Quoi de plus anodin que de saluer son voisin ? Sauf que vous le détestez… cordialement. Alors, le respect des usages n’est-il qu’une convention mensongère ou quelque chose de plus fondamental ? Quatre philosophes répondent. N’oubliez pas de leur dire merci.
« Par hypocrisie ! » Jean-Jacques Rousseau (XVIIIe siècle)
Pour l’auteur du Discours sur les sciences et les arts, les formules de politesse font ressortir le caractère malhonnête et corrompu des « bonnes manières » de son siècle. La politesse est l’art de paraître vertueux sans l’être. Elle marque le triomphe de la flatterie sur la franchise. Nous « étendons des guirlandes de fleurs » sur nos vraies intentions pour cacher nos rapports de rivalité et de domination. En outre, la politesse exige une conformité stérile aux usages – tout le monde est comme « jeté dans un même moule ». Du coup, on n’est jamais authentiquement soi-même tant que l’on en reste à un rapport poli avec les autres.

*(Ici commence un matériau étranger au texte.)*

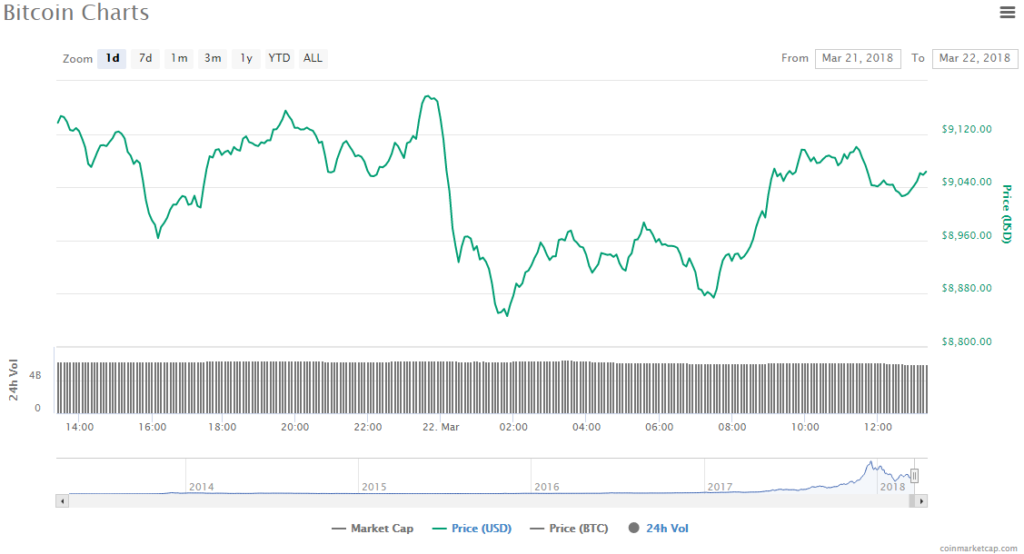Toggle 24h Vol series in legend

tap(658, 528)
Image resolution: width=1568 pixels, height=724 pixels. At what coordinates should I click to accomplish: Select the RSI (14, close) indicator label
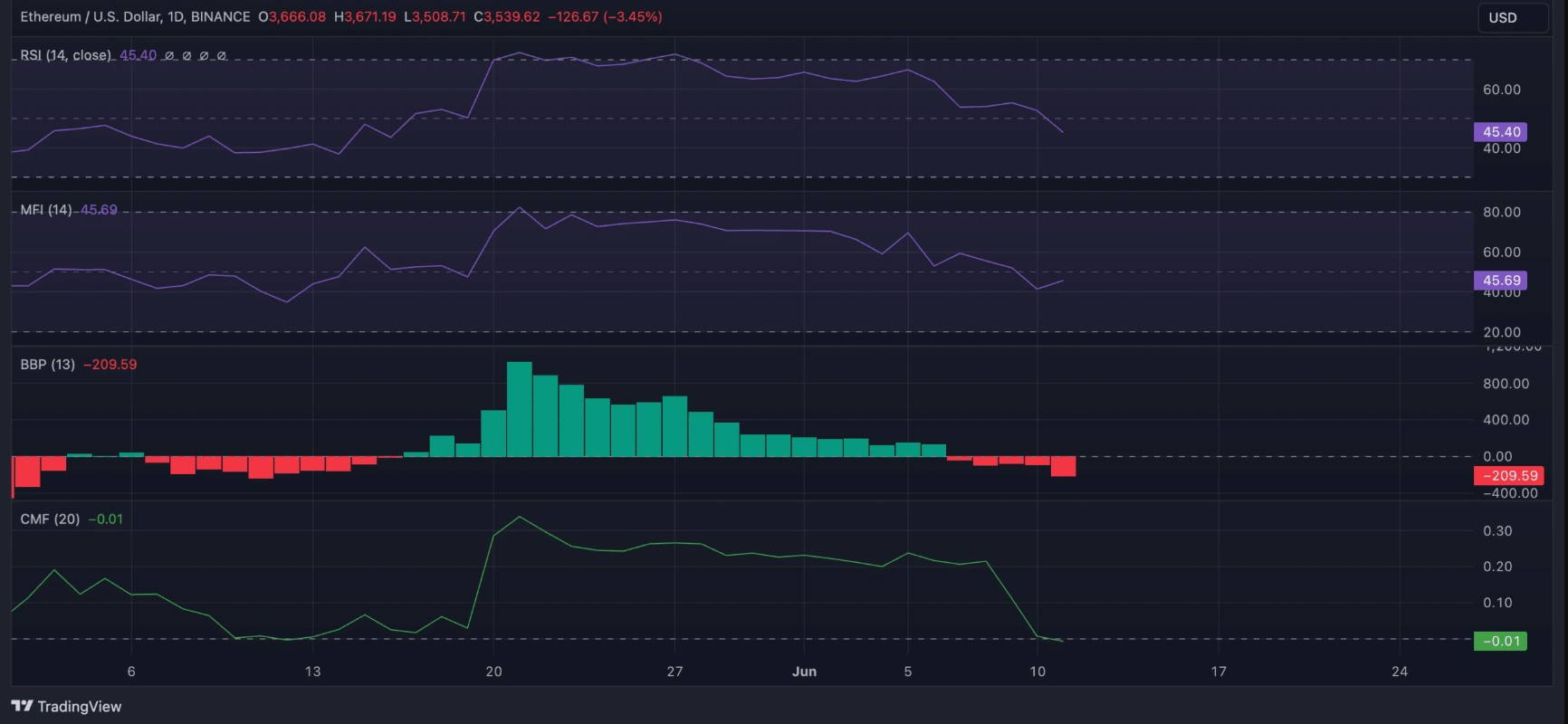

“Pour adoucir les tensions sociales” David Hume (XVIIIe siècle)
Mais est-il sûr que les usages de politesse soient si néfastes ? Cette inclination « à se former sur les modèles les plus reçus chez les gens de condition et d’éducation » a aussi ses bienfaits. Pour le philosophe écossais David Hume, la politesse est une ruse efficace qui fait que tout le monde, peu importe sa place dans l’échelle sociale, se plie aux mêmes exigences de déférence et de respect mutuel. La politesse n’est donc pas seulement un masque d’hypocrisie jeté sur les inégalités ; elle remplace aussi des rapports de force durs et ostentatoires par des relations d’interdépendance réciproques, qui distinguent la civilité de la barbarie. Même si cette déférence n’est que feinte chez les « grands », elle produit malgré tout son effet en faveur du subordonné.

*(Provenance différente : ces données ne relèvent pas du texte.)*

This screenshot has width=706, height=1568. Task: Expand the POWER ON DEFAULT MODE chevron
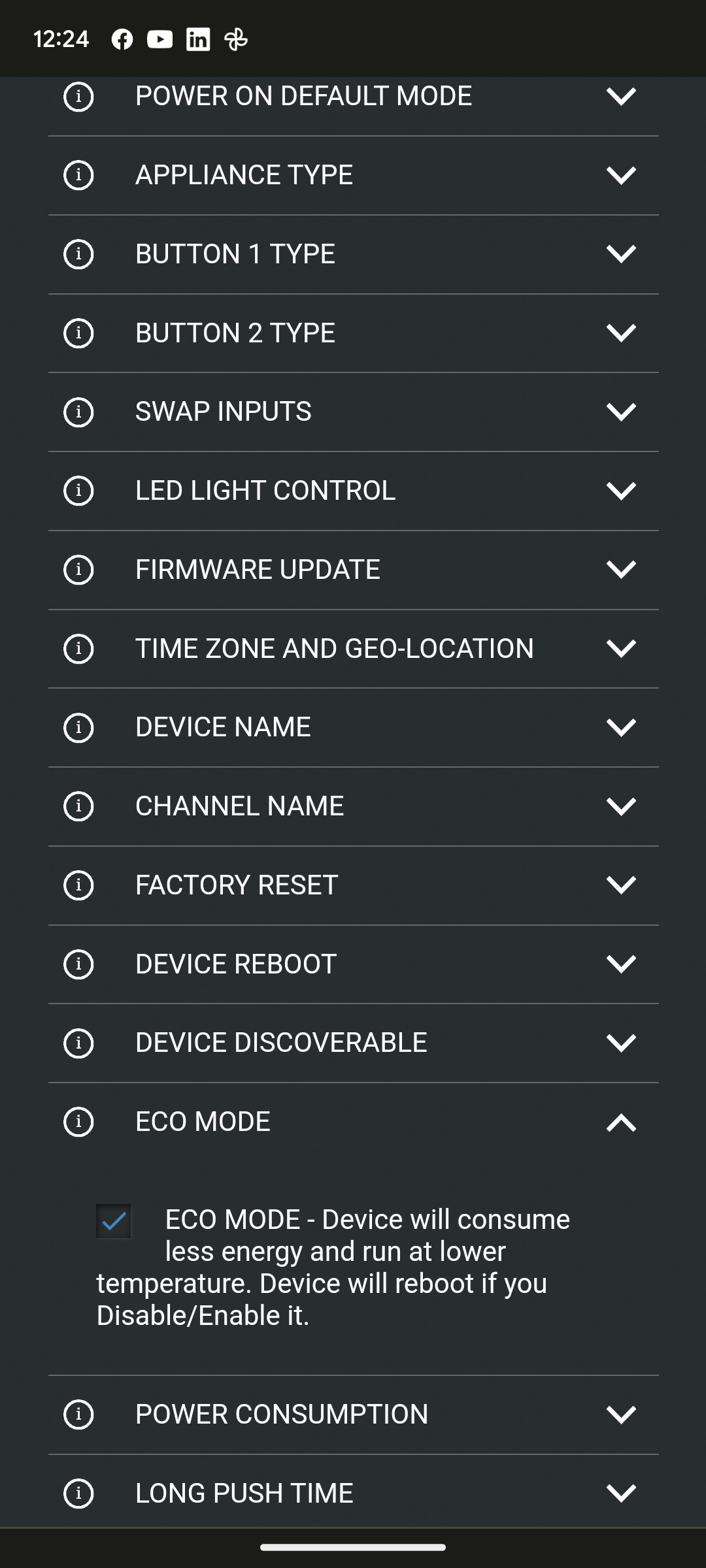coord(621,97)
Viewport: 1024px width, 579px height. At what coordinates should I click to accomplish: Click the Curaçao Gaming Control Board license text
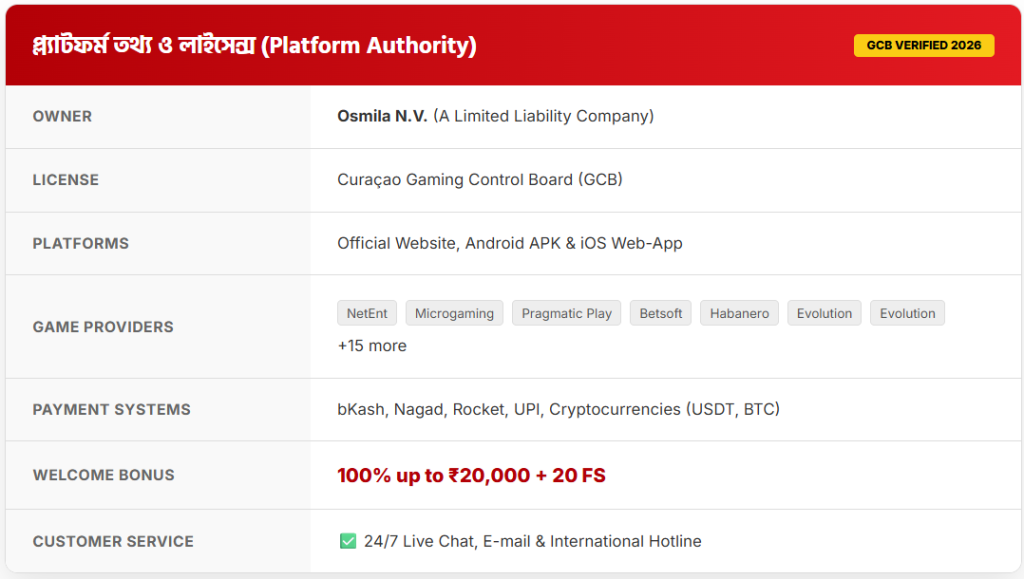point(479,180)
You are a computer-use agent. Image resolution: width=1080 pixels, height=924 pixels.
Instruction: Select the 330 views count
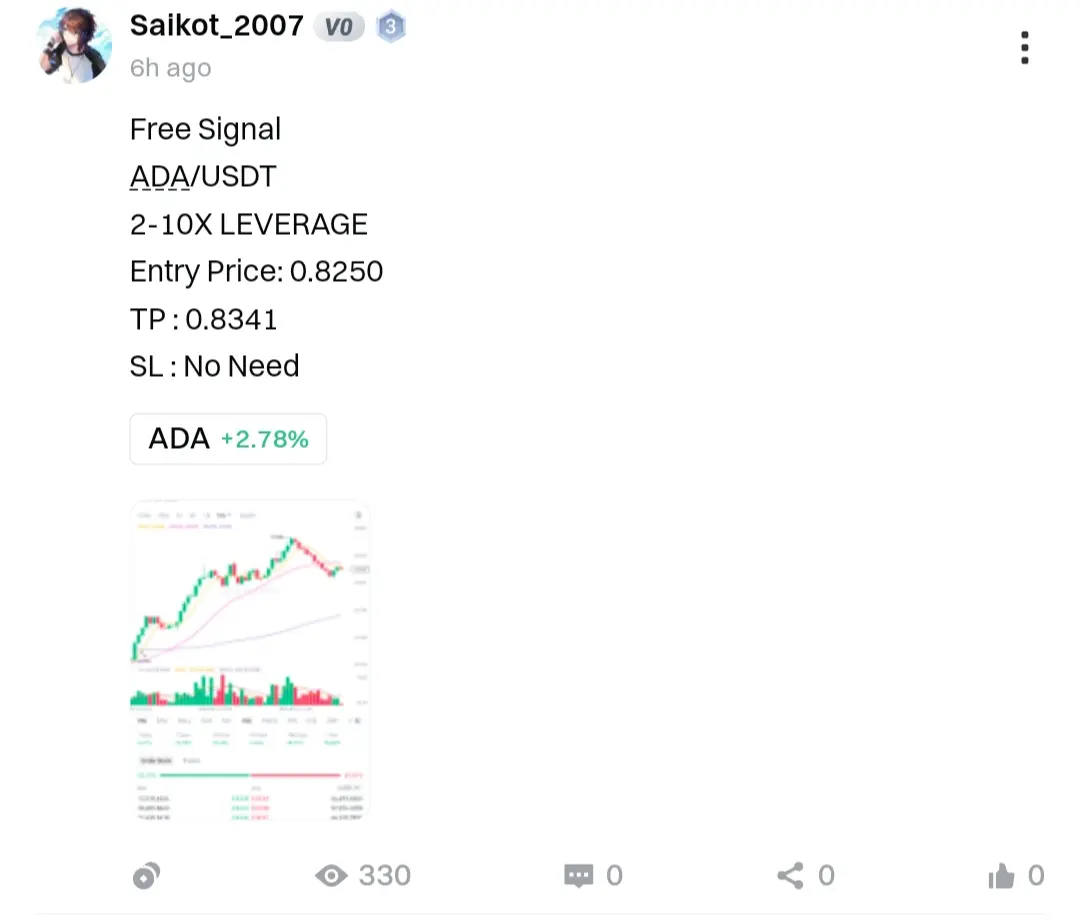pos(384,876)
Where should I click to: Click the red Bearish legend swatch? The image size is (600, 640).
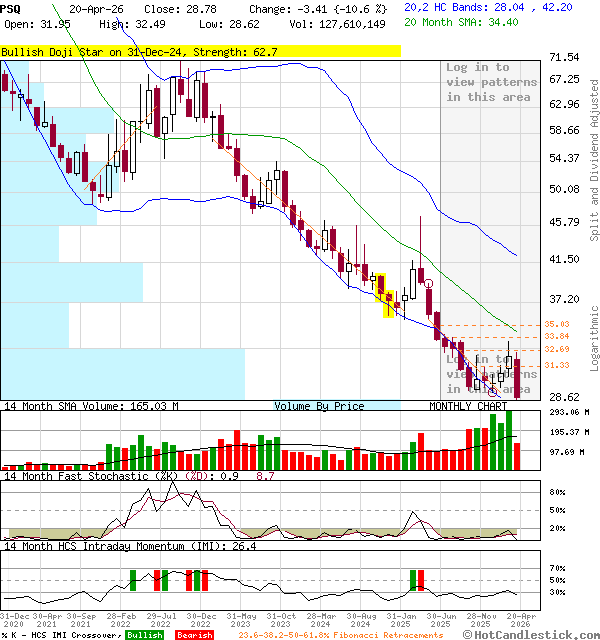(x=194, y=634)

“Pour ajouter les grâces à la vertu” Emmanuel Kant (XVIIIe siècle)
Les formules de politesse ne sont pas tout à fait sincères, mais ce n’est pas grave ! affirme Kant. Manquerait-il ici à son célèbre principe moral, qui interdit le mensonge en toutes circonstances ? Non, parce que personne n’est dupe de la politesse ! Loin d’être une ruse mensongère, la politesse est transparente, parce que tout le monde sait de quoi il s’agit. Un certain embellissement formel de la vérité est donc permis, selon la Doctrine de la vertu. « Merci » « Je vous en prie » « Bonne journée, Madame »… autant d’efforts de se comporter de manière semblable à la vertu. Ces « obligations extérieures » qui constituent la politesse « obligent aussi les autres et […] favorisent le sentiment de la vertu, en la rendant au moins aimable ». Ainsi, donner à la vertu un aspect gracieux est aussi un « devoir de vertu », une manière indirecte de contribuer au bonheur du monde.

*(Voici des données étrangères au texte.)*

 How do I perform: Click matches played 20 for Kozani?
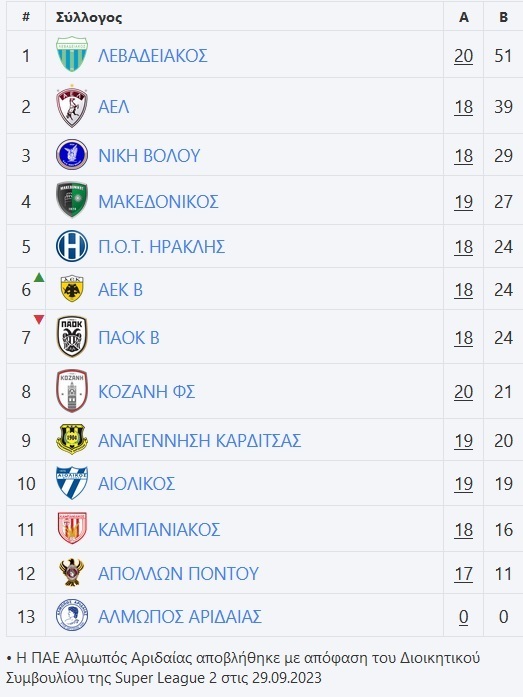[x=463, y=392]
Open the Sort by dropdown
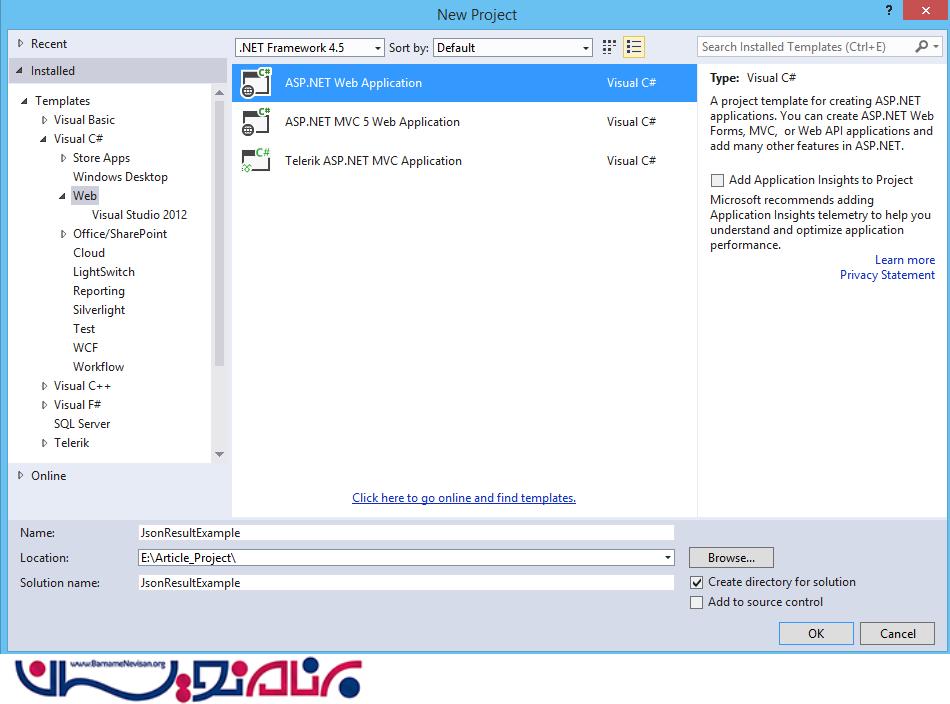 pos(513,47)
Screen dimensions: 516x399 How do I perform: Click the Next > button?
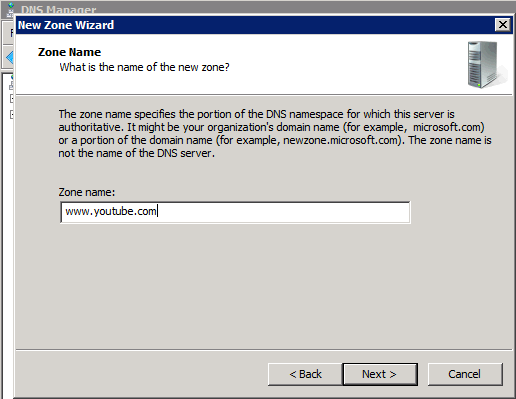pyautogui.click(x=380, y=374)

“Il y a un ‘après-vous, Monsieur !’ originel” Emmanuel Levinas (XXe siècle)
Faux semblant, ruse socialement efficace, aide à la vertu… et si nous étions polis pour une raison plus fondamentale ? Qu’est-ce que la politesse dans son idéal, sinon préférer autrui à moi-même, le laisser passer devant moi ? Ce contraire total de l’égoïsme, Levinas le trouve dans le visage d’autrui. Face à face, le visage de l’autre me met en présence d’une transcendance qui m’interdit la violence et demande mon respect, mon secours.« C’est le pauvre pour lequel je peux tout et à qui je dois tout. ». Originellement, son visage m’appelle à lui donner priorité absolue. Toute l’éthique trouve sa racine dans cette relation. « Elle est le présupposé de toutes les relations humaines, écrit Levinas dans Éthique et Infini. S’il n’y avait pas cela, nous ne dirions même pas, devant une porte ouverte : “Après vous, Monsieur !” »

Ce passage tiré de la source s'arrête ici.